Me han tenido que crecer rosas en el pecho, para darme cuenta de que las espinas son el precio que tengo que pagar si quiero que, en mí, algo florezca. He aprendido a tropezarme mil veces con la misma piedra sin mirar de soslayo a un reflejo inexistente, sin echarle la culpa a la nada por miedo a pensar en el presente y encontrarme con algo que no fueras tú.
He aprendido de mis errores como aquel que un día estuvo al borde del precipicio, y desde entonces sólo conoce la adrenalina, cuando piensa en saltar. He escrito textos que me han partido el alma, he abrazado a personas que se la han llevado consigo y he conocido lugares que son tierra de nadie, hechos a la medida exacta para mí.
Me he gritado incapaz de entender el porqué, me he follado a versos, me he dedicado canciones, me he clavado puñales y he aprendido a disimularlos a base de lamer.
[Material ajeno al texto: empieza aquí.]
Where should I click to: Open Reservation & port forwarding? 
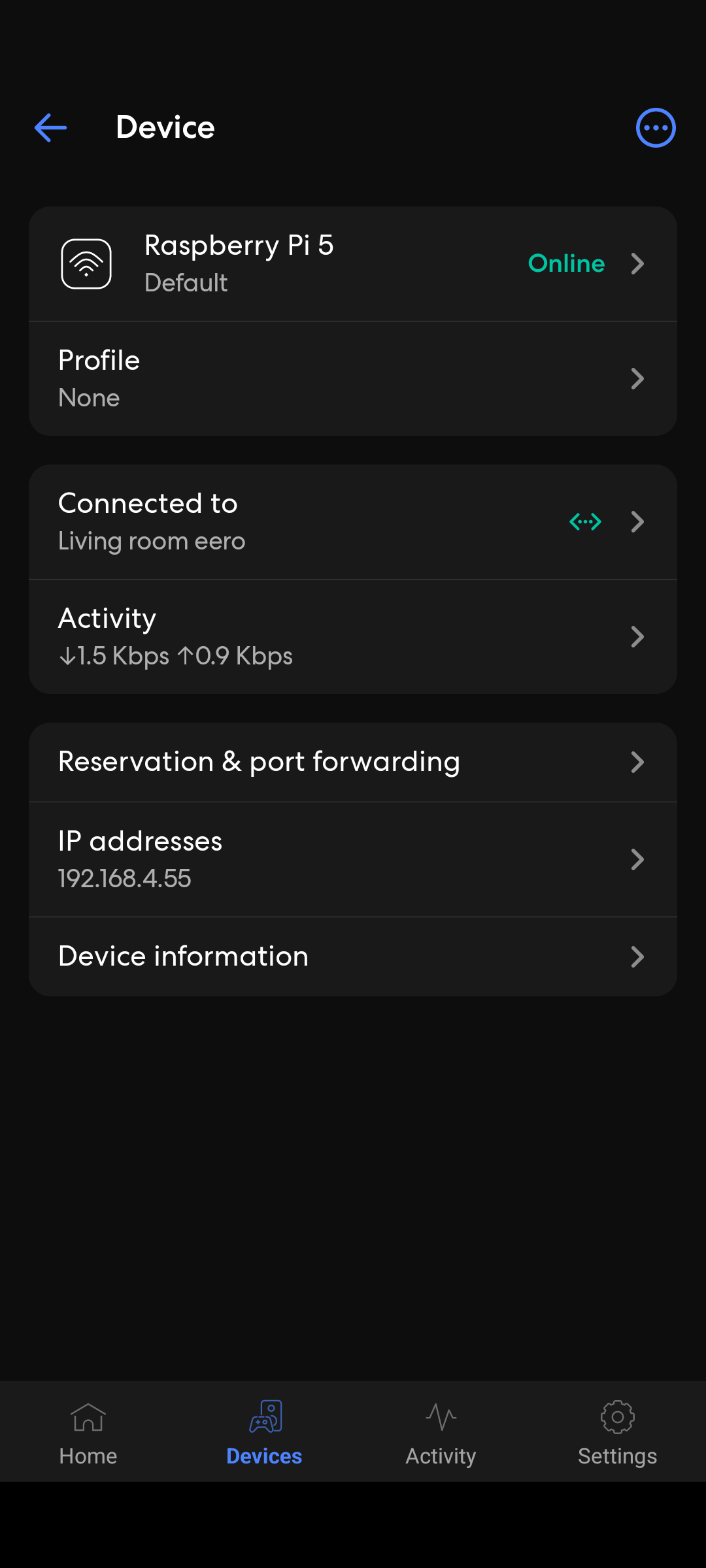[353, 762]
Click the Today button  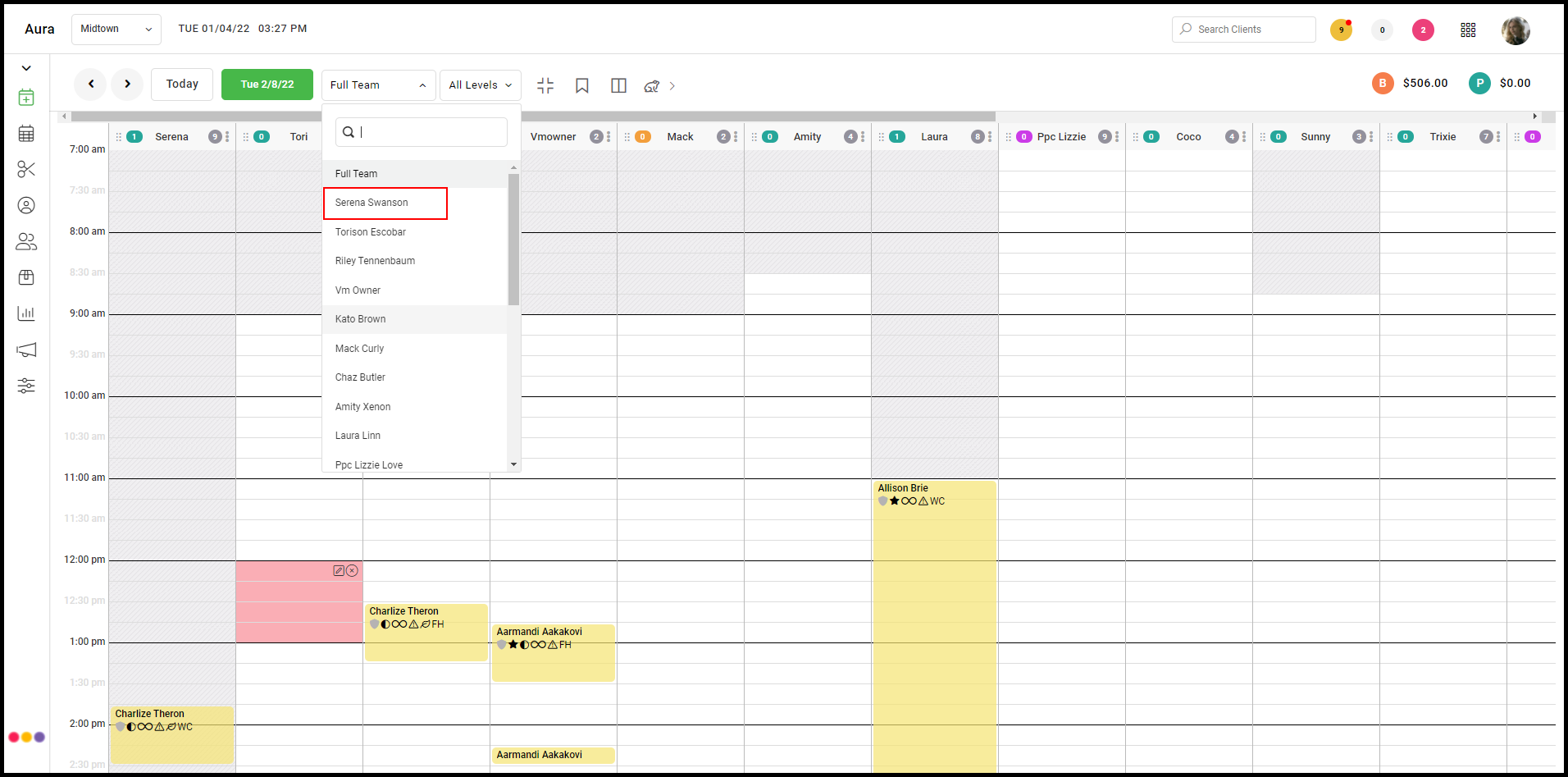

He mudado cada piel que otra persona no sabía cuidar, he volado, he vuelto a la tierra y jamás he conocido hogar como el que forma mi abuelo con solo respirar. He aprendido que a veces las matemáticas fallan, que uno más uno pueden ser dos, o tres o cuatro, que el número par no está de moda y que ahora lo de saber amar, en vez de una realidad se ha convertido en distopía.
He apostado, he perdido. Me he desnudado de prejuicios y me he vestido, irremediablemente, cuando lo único capaz de calarme los huesos era el invierno. He sabido parar a tiempo, desgarrarme en silencio y después, recitarlo aquí.
Supongo, que al fin y al cabo se trata de eso.
Llenarme, vaciarme y saber huir a tiempo,
muy lejos y a la vez, irremediablemente cerca, de aquí.